Estão atualmente na galeria duzentos e trinta e oito detentos. A aglomeração torna-os hostis. Há
confabulações de ódio, murmúrios de raiva, risos que cortam como navalhas. Com o sentido
auditivo educadíssimo, basta que se dirija a palavra baixo a alguém do primeiro cubículo para que
o saibam no último. E então surgem todos, agarram-se às grades, com o olhar escarninho dos
bandidos e a curiosidade má que lhes decompõe a cara.
Ah! essa galeria! Tem qualquer coisa de sinistro e de canalha, um ar de hospedaria da infâmia à
beira da vida. Nos cubículos há, às vezes, dezenove homens condenados por crimes diversos,
desde os defloradores de senhoras de dezoito anos até os ladrões assassinos. A promiscuidade
enoja. No espaço estreito, uns lavam o chão, outros jogam, outros manipulam, com miolo de pão,
santos, flores e pedras de dominó, e há ainda os que escrevem planos de fuga, os professores de
roubo, os iniciadores dos vícios, os íntimos passando pelos ombros dos amigos o braço
caricioso... Quantos crimes se premeditam ali? Quantas perversidades rebentam na luz suja dos
cárceres preventivos? Saciados da premeditação, há os jornais que lhes citam os nomes, há o
desejo de possuir uma arma, desejo capaz de os fazer aguçar asas de caneca, o aço que prende
a piaçava das vassouras, as colheres de sopa, e há ainda o jogo. Nesses cubículos joga-se mais
de quarenta espécies de jogos. Eu só contei trinta e sete, dos quais os mais originais – o camaleão,
a mosca, o periquito, o tigre, a escova, o osso, a sueca, o laço, as três chapas – são prodígios de
malandragem. E nenhum deles se recusa aos parceiros.
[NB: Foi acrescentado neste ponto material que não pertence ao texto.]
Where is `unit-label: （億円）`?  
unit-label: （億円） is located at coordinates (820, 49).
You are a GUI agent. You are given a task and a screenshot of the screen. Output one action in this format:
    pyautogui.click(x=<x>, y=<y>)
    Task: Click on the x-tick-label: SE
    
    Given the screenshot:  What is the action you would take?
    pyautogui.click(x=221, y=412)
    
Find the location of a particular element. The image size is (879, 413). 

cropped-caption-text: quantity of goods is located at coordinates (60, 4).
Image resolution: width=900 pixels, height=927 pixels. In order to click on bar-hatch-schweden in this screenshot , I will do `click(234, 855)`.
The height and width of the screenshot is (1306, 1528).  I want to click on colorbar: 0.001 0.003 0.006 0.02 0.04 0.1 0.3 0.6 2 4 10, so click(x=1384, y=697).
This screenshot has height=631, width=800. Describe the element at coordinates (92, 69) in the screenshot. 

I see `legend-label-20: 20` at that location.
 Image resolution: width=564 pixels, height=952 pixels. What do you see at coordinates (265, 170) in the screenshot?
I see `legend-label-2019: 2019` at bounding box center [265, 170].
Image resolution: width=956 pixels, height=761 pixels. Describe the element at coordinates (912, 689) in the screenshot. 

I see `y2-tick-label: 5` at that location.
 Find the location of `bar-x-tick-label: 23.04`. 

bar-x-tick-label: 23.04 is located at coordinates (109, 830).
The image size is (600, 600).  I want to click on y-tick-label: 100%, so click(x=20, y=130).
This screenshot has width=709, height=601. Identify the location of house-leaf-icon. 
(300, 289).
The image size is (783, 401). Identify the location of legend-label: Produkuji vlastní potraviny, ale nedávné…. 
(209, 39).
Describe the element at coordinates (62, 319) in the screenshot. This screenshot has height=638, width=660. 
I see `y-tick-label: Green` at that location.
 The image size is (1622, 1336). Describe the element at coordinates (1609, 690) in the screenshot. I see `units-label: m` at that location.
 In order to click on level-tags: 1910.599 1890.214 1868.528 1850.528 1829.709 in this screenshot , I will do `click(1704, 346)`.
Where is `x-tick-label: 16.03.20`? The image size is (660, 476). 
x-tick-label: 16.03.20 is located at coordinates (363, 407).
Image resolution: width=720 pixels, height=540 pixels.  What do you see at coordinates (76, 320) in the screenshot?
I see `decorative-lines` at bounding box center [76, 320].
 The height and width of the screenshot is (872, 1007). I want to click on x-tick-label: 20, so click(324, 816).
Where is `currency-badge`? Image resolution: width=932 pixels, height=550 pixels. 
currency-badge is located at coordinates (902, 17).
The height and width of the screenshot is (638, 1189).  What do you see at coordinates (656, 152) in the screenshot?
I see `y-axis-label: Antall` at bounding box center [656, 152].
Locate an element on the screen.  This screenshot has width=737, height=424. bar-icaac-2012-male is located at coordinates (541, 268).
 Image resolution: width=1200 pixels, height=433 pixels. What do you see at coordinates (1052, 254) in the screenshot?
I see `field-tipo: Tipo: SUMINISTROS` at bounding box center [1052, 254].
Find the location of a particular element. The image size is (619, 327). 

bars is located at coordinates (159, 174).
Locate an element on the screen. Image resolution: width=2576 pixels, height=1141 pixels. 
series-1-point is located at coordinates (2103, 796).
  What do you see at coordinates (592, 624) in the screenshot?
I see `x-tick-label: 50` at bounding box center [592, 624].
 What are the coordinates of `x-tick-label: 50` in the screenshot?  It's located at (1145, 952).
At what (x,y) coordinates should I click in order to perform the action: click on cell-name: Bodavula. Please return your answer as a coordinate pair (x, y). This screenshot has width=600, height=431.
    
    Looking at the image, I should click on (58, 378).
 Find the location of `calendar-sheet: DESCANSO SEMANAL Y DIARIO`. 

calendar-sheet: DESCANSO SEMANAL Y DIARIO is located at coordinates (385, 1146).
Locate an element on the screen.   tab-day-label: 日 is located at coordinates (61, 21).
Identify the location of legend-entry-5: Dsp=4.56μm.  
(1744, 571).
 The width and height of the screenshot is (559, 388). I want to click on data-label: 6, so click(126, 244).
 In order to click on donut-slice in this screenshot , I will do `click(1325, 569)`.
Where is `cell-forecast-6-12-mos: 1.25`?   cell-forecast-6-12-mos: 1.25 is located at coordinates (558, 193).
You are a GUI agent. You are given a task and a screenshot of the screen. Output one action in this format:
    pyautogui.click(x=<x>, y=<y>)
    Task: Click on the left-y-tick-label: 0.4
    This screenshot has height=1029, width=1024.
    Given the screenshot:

Quando algum desconhecido passa,
deixam tudo, precipitam-se, alguns nus, outros em ceroulas, e há como um panorama sinistro e
caótico, – negros degenerados, mulatos com contrações de símios, caras de velhos solenes,
caras torpes de gatunos, cretinos babando um riso alvar, agitados delirantes, e mãos, mãos
estranhas de delinqüentes, finas e tortas umas, grossas algumas, moles e tenras outras, que se
grudam aos varões de ferro com o embate furioso de um vagalhão.